Copy the lines of the records exactly, starting at the line containing "Viewport: 1456px width, 817px height." and continuing through the last line of the records, with both ends included. Leave the pictures out of your copy.

── Dataset content

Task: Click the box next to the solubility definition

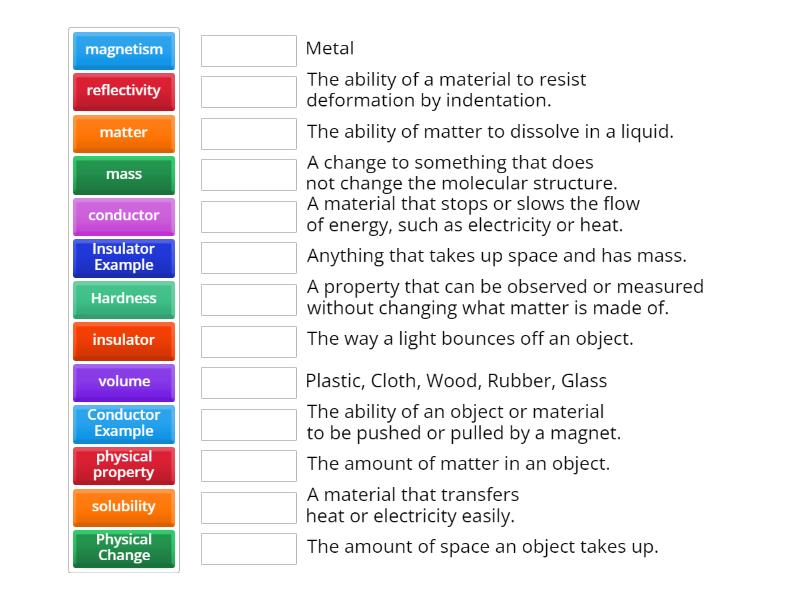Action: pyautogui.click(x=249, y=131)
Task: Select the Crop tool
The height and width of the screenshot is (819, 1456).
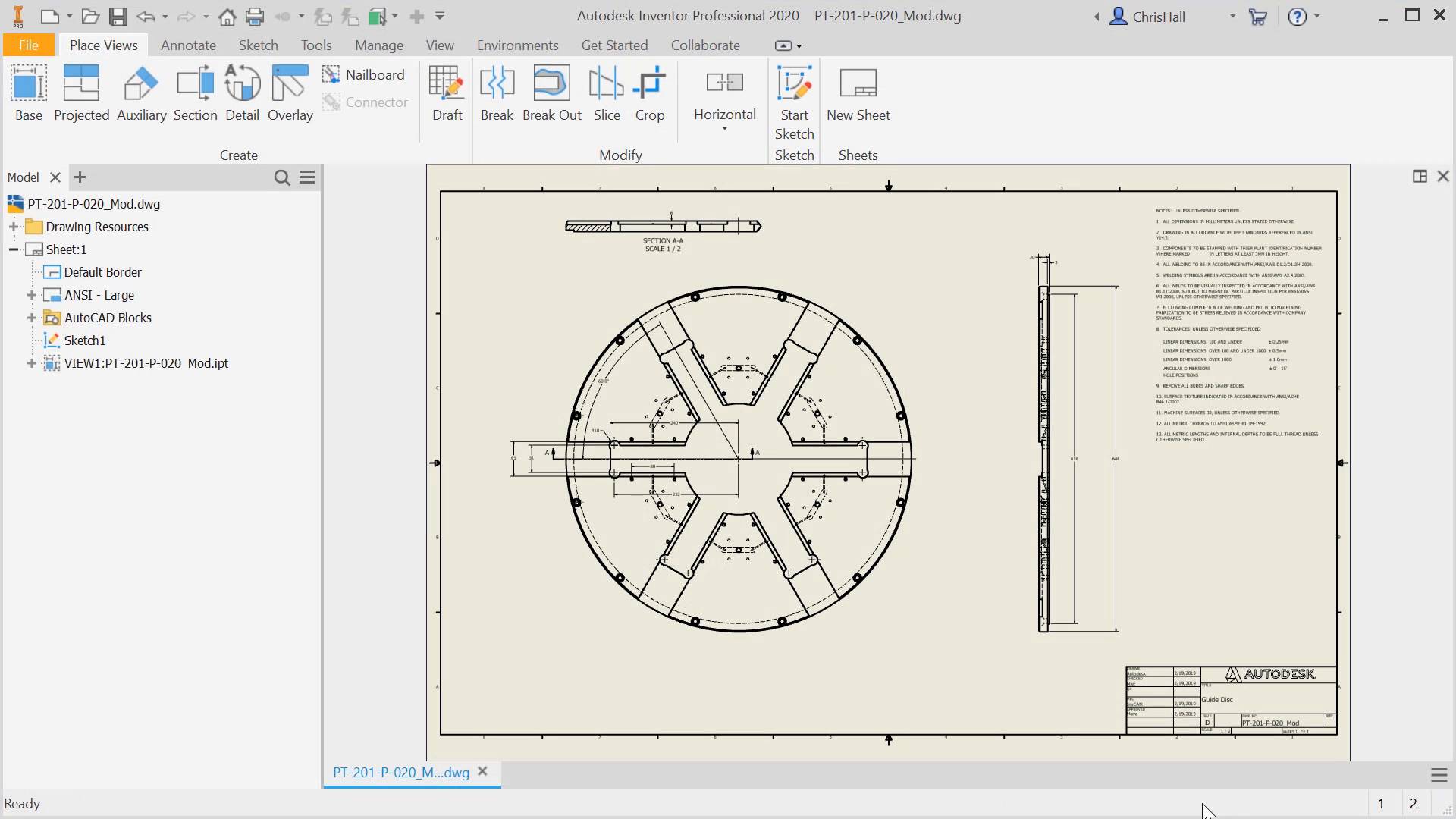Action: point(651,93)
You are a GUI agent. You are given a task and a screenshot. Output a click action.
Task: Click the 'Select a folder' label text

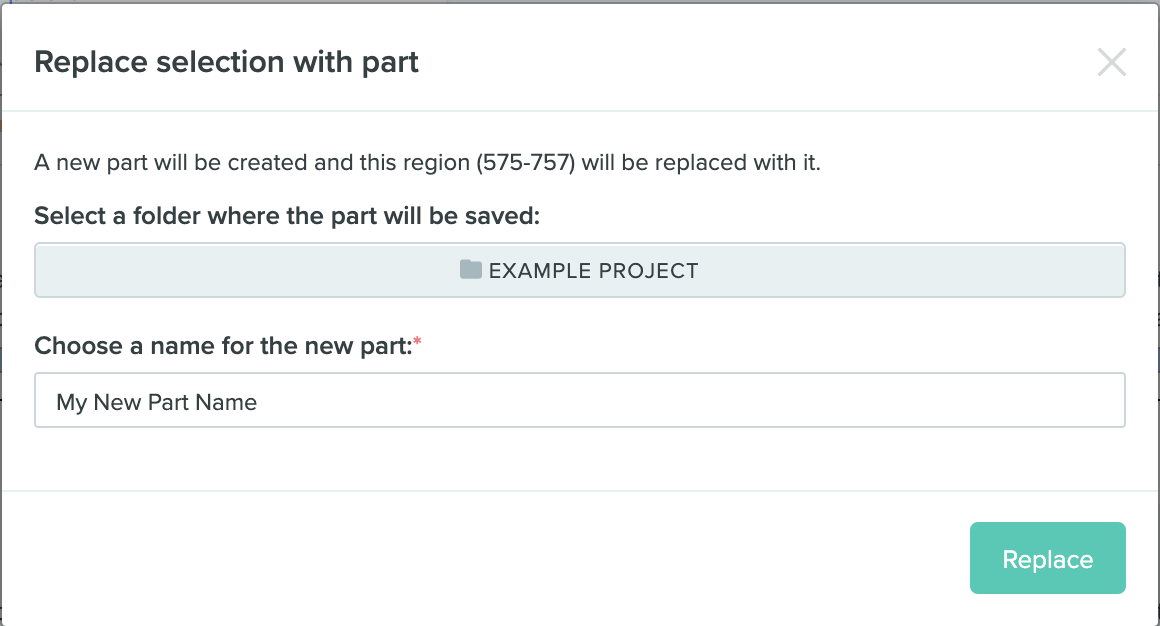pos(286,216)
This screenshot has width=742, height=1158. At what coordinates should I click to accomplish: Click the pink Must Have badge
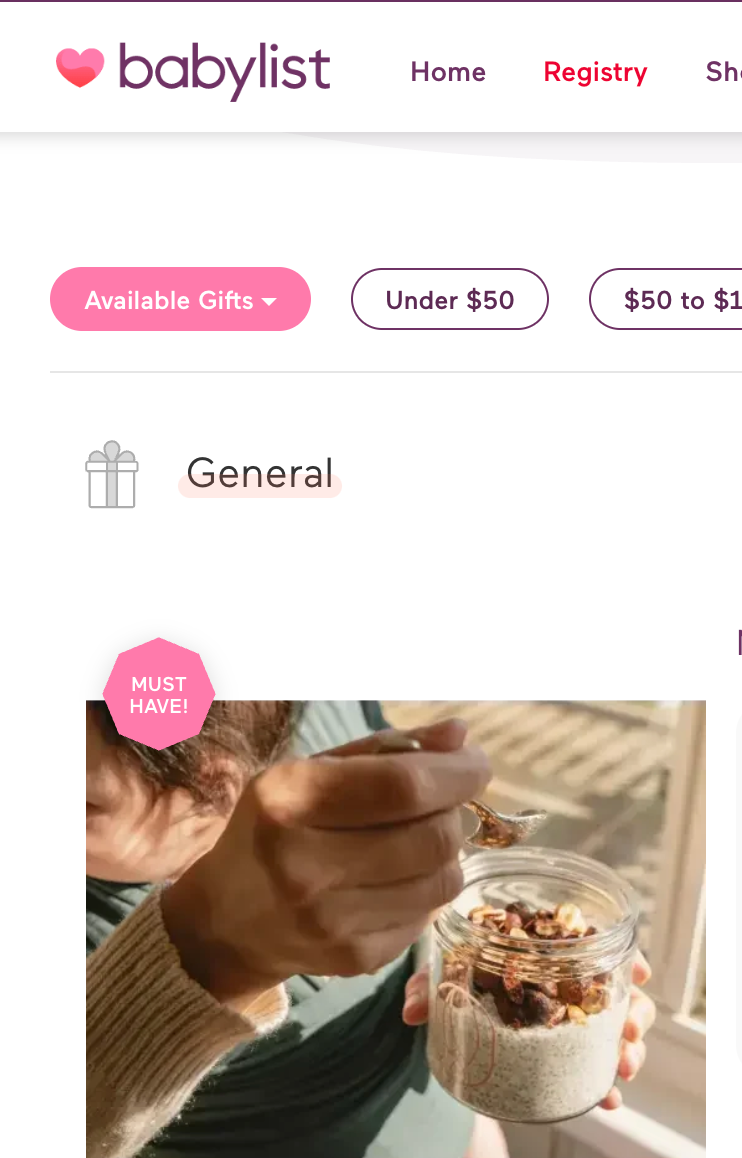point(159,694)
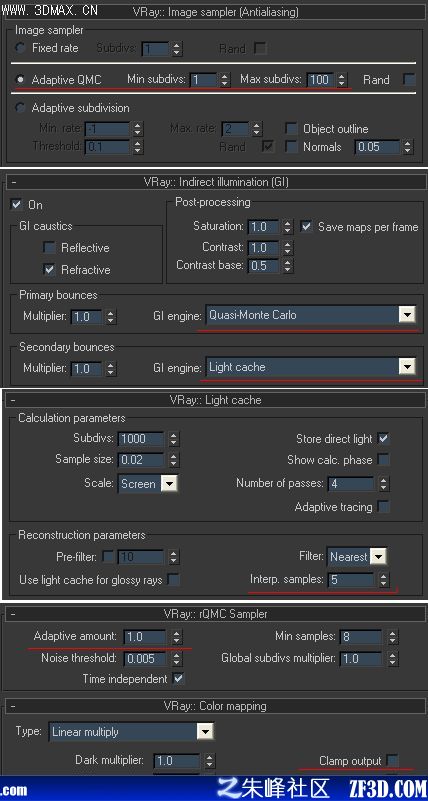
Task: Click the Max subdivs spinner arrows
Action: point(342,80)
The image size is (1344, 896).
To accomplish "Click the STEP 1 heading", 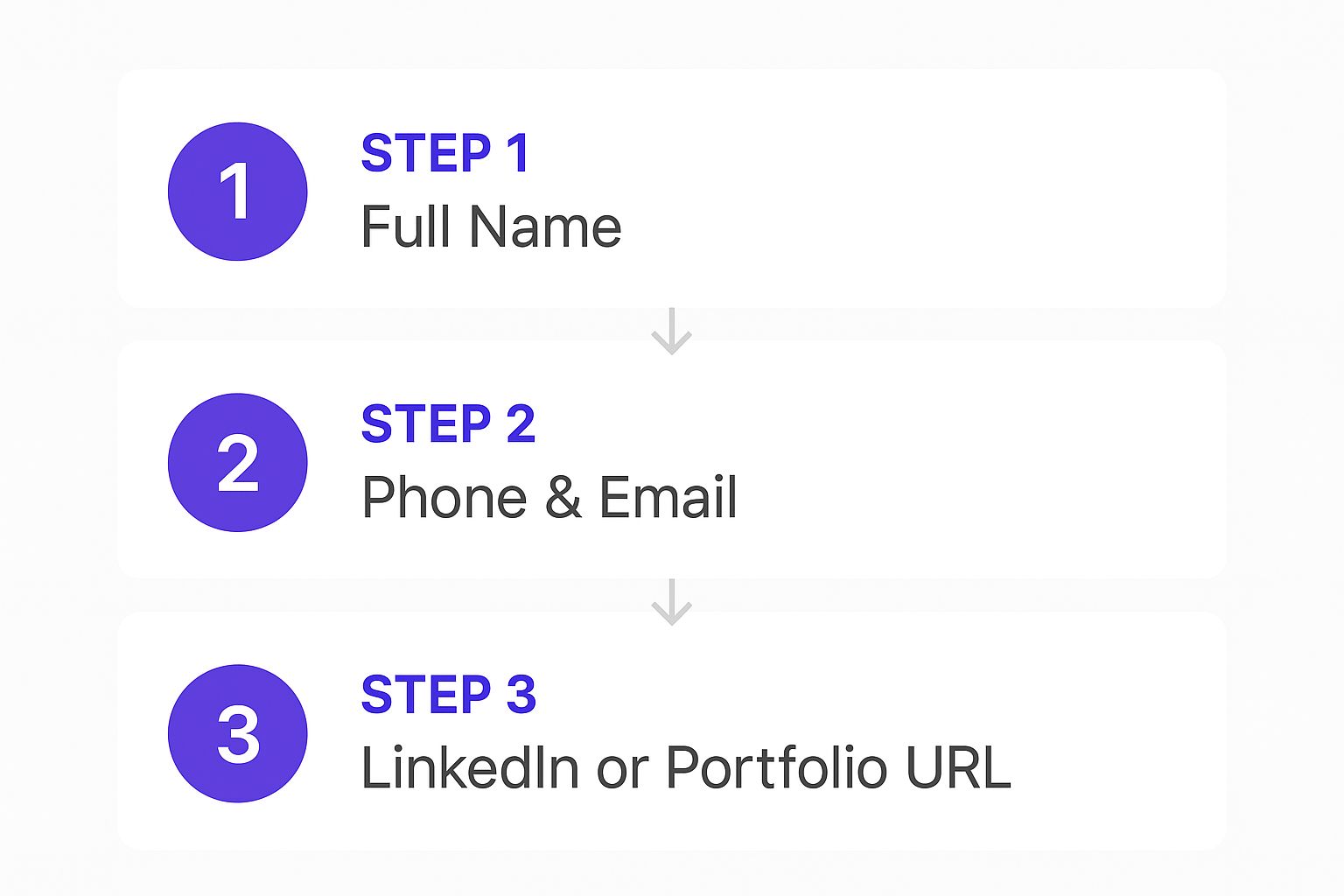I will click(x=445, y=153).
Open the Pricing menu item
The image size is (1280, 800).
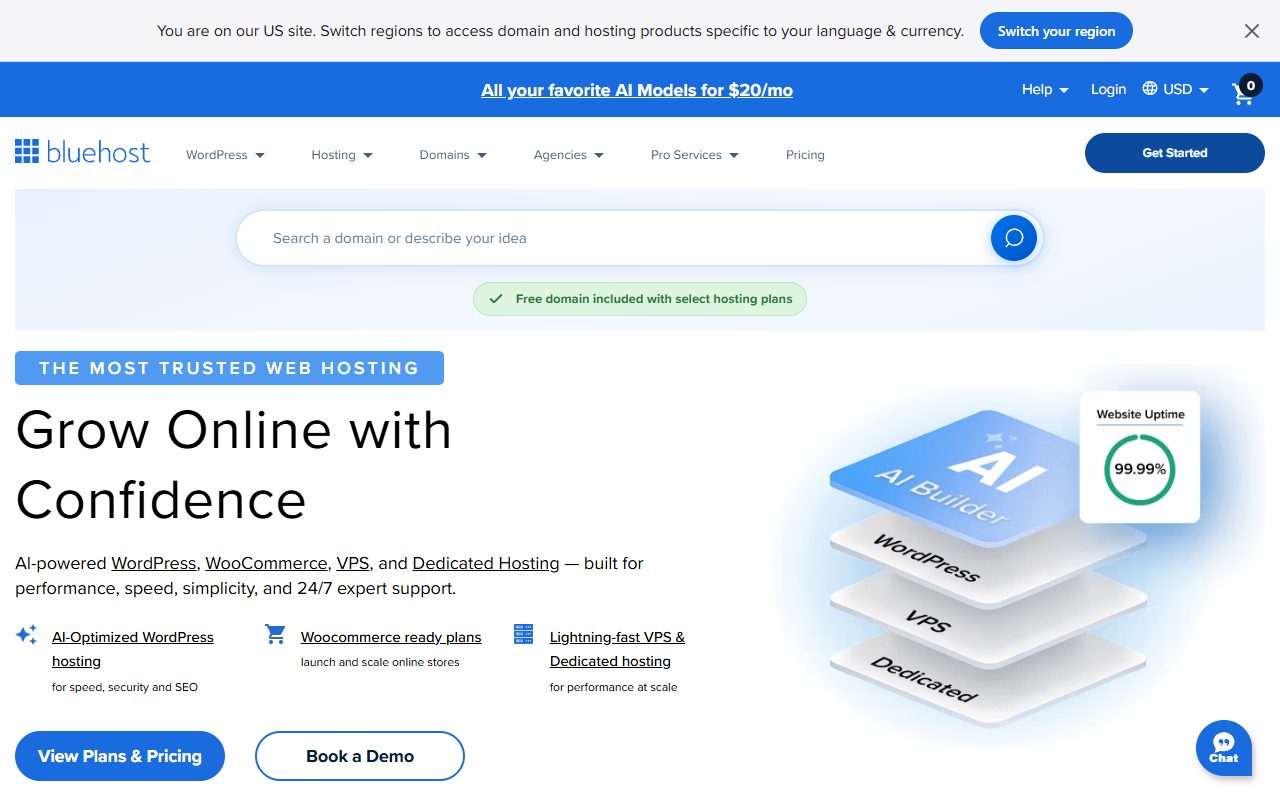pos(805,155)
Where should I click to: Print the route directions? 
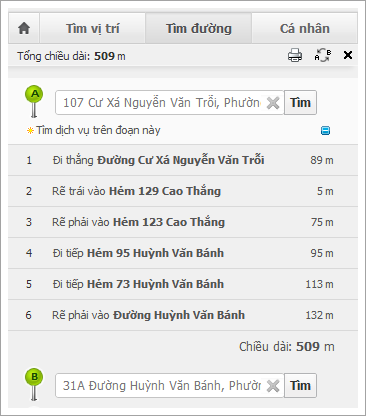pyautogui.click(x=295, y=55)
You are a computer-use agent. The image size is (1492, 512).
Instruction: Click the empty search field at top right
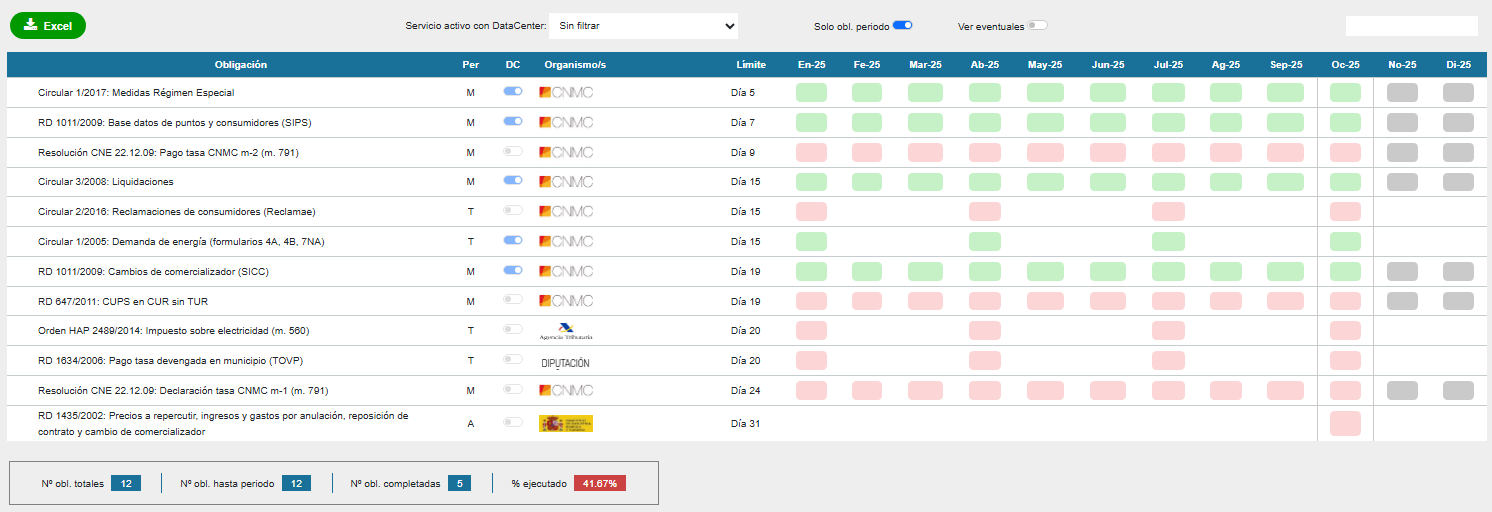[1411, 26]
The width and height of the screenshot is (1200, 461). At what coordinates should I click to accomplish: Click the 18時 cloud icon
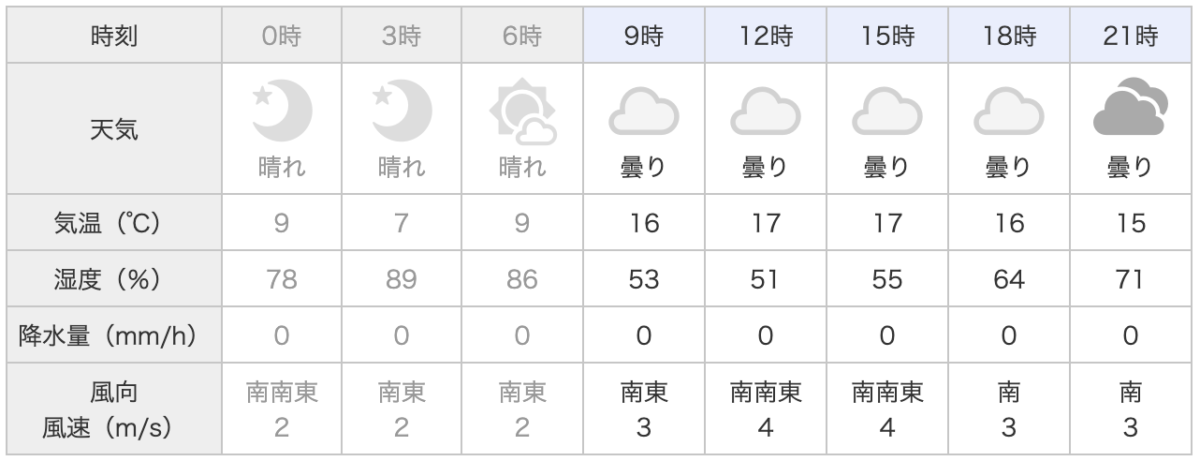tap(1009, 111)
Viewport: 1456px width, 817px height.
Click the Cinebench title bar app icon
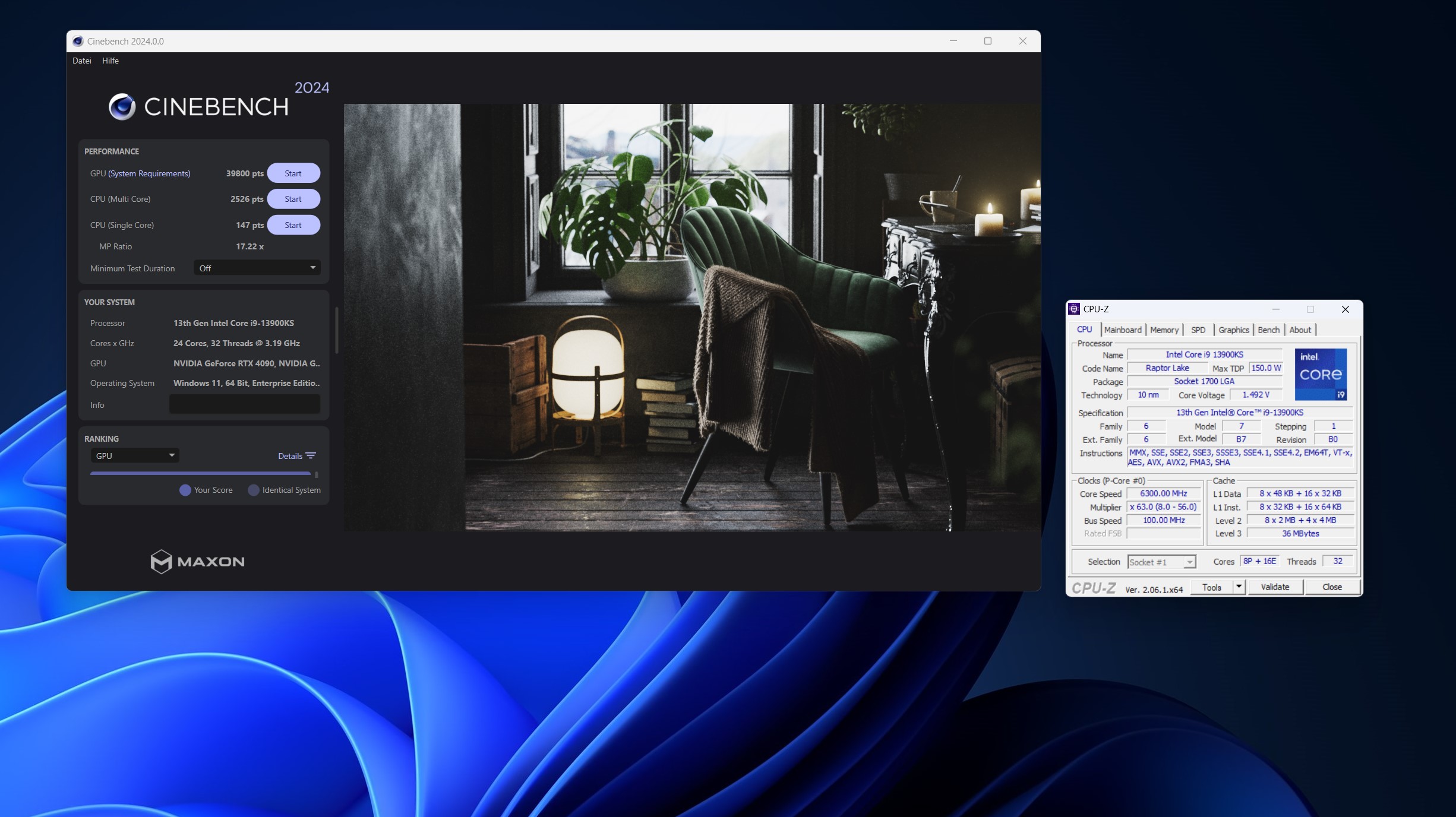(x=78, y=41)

────

■ **Task response**:
Viewport: 1456px width, 817px height.
Click the Cinebench title bar app icon
(x=78, y=41)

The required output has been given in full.